Die Zahlen zeigen zwar regionale Unterschiede, grundsätzlich schlage sich der Trend aber in allen Ländern nieder. Bei Hautkrebs lassen sich zwei große Übergruppen unterscheiden. Einerseits gibt es das Melanom, auch schwarzer Hautkrebs genannt und andererseits das Basaliom (Basalzellenkrebs) und das Plattenepithelkarzinom / Vorstufe aktinische Keratose (weißer Hautkrebs). Die beiden Arten unterscheiden sich sowohl im Krankheitsbild als auch im Verlauf und bedürfen deshalb auch verschiedener Therapieformen.

Das Melanom

Melanozyten sorgen durch Pigmentbildung dafür, dass wir bei Sonnenbestrahlung geschützt sind. „Sind wir allerdings zu viel UV-Licht ungeschützt ausgesetzt, kommt es zu genetischen Veränderungen der Zellen“, erklärt Pehamberger.

Die Pigmentzellen die unseren Körper eigentlich schützen sollen, verwandeln sich in Krebszellen. Das Melanom wird von Laien oft mit einem Muttermal verwechselt. Die Unterscheidung ist auch nicht immer ganz einfach.

Grundsätzlich sind Muttermale viel regelmäßiger und grenzen sich von der umliegenden Haut gut ab. Außerdem verändern sie sich nur wenig bis gar nicht in Bezug auf Größe und Form. Melanome hingegen haben eine unscharfe Abgrenzung und können sehr schnell wachsen.

Deswegen ist die Kontrolle durch den Facharzt sehr wichtig. „Mit Hilfe der digitalen Dermatoskopie können wir bösartige Hauttumore frühzeitig erkennen und entfernen“, so der Dermatologe.

Dabei werden mit einer Art Lupe die betroffenen Hautregionen begutachtet. Es kann eine Verlaufskontrolle durchgeführt und somit jede Veränderung rasch erkannt werden.

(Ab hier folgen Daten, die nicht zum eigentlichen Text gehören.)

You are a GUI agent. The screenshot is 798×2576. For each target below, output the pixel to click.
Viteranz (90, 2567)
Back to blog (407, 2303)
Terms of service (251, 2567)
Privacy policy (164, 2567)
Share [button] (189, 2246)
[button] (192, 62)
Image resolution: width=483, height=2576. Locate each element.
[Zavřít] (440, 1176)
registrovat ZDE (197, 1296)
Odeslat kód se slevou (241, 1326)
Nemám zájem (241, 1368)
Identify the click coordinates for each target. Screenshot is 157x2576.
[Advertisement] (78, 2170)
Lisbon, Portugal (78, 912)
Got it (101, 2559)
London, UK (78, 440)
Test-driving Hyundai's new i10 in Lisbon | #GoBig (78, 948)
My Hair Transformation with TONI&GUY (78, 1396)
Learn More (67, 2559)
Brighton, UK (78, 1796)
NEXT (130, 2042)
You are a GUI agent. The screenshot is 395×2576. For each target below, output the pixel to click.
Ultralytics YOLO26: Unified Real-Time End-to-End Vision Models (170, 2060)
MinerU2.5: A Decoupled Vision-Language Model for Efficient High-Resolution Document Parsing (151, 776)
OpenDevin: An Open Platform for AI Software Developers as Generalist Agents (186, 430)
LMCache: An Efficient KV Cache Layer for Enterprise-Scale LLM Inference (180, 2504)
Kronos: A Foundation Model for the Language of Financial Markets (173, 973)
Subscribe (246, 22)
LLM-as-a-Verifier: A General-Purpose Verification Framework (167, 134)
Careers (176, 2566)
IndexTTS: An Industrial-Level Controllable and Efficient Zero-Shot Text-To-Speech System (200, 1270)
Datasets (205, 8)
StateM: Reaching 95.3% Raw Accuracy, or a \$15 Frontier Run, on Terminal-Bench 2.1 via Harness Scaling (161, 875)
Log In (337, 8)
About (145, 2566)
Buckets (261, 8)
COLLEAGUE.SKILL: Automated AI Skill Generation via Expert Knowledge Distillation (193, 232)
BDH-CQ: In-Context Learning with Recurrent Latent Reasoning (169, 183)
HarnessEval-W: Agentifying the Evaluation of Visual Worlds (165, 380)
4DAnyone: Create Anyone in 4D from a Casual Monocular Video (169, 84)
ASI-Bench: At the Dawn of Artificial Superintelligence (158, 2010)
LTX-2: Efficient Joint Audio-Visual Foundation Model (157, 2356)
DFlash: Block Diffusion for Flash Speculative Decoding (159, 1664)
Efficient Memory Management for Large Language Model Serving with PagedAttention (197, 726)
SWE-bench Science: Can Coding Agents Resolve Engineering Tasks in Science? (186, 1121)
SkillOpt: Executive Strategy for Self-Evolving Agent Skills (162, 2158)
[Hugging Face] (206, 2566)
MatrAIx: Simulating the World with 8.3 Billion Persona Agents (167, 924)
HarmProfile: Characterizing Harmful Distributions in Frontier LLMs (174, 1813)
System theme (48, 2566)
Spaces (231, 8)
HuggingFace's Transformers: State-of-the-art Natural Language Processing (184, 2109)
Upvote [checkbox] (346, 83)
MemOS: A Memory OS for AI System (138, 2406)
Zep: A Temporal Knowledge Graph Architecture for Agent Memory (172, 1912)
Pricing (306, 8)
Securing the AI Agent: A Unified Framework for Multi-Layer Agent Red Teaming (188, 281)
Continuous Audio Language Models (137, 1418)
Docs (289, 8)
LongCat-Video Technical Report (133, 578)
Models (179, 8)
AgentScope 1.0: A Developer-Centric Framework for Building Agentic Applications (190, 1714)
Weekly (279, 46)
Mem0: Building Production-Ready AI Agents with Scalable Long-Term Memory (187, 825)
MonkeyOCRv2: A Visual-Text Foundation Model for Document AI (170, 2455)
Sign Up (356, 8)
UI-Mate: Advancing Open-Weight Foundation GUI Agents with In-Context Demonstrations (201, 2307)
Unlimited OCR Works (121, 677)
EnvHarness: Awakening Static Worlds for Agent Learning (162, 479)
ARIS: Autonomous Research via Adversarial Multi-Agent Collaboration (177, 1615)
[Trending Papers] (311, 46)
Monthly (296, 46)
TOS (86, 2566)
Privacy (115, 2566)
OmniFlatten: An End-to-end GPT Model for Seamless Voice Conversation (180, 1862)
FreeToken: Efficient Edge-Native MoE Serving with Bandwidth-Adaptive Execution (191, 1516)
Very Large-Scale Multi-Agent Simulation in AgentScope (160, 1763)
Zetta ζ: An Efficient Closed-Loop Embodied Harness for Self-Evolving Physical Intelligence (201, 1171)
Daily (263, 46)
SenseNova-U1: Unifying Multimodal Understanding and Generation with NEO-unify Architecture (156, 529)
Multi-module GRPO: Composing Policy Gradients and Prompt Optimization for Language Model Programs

Dies ist beim schwarzen Hautkrebs besonders wichtig, da er dazu neigt, früh Metastasen über Lymph- und Blutbahnen zu streuen.

Das Basaliom

Diese Krebserkrankung entwickelt sich aus den basalen Schichten der Epidermis und der Haarfollikel. „Bevorzugt treten sie in Körperregionen auf, die der Sonne stark ausgesetzt sind, also im Gesicht oder aber auch am Handrücken“, weiß Dr. Pehamberger.

Das Basalzellkarzinom kann das umliegende Gewebe schädigen und sogar Knochen infiltrieren. „Es ist also lokal destruktiv und kann ganze Gesichtregionen zerstören“. Zwar bilden Basaliome nur extrem selten Metastasen, wachsen aber nur sehr langsam und manchmal unbemerkt über Jahre hinweg.

 

Vorsorge und Therapie

Als primäre Prävention gegen Hautkrebs gilt der Sonnenschutz. Vor dem Sonnenbaden sollte man sich immer gut eincremen und im Idealfall eine Kopfbedeckung tragen, um besonders gefährdete Körperteile wie Nase und Ohren zusätzlich zu schützen.

Aber auch im Alltag ist die Verwendung von Sonnencremen anzuraten, sobald man sich längere Zeit im Freien aufhält. Dies gilt besonders für helle Hauttypen.

„In den letzten fünf Jahren hat sich in der Hautkrebstherapie mehr getan als in den dreißig Jahren davor“, verrät Pehamberger. War früher ein Melanom noch ein Todesurteil, so bestehen heute Therapieformen, welche die Lebenserwartung signifikant erhöhen beziehungsweise eine komplette Heilung ermöglichen. Eine frühe Erkennung der Erkrankung wirkt sich dabei äußerst positiv auf die Heilungschancen aus.

So gibt es beispielsweise Antikörpertherapien, die bei Melanomen zum Einsatz kommen. Bei diesem Verfahren werden körpereigene Abwehrzellen aktiviert und diese können dann aktiv gegen den bestehenden Tumor arbeiten. Zielgerichtete Therapieformen sollen das Wachstum und die Teilung von Krebszellen verhindern. „Auch beim Basalzellkarzinom haben wir mit zielgerichteter Therapie große Fortschritte gemacht“, freut sich der Facharzt für Haut- und Geschlechtskrankheiten.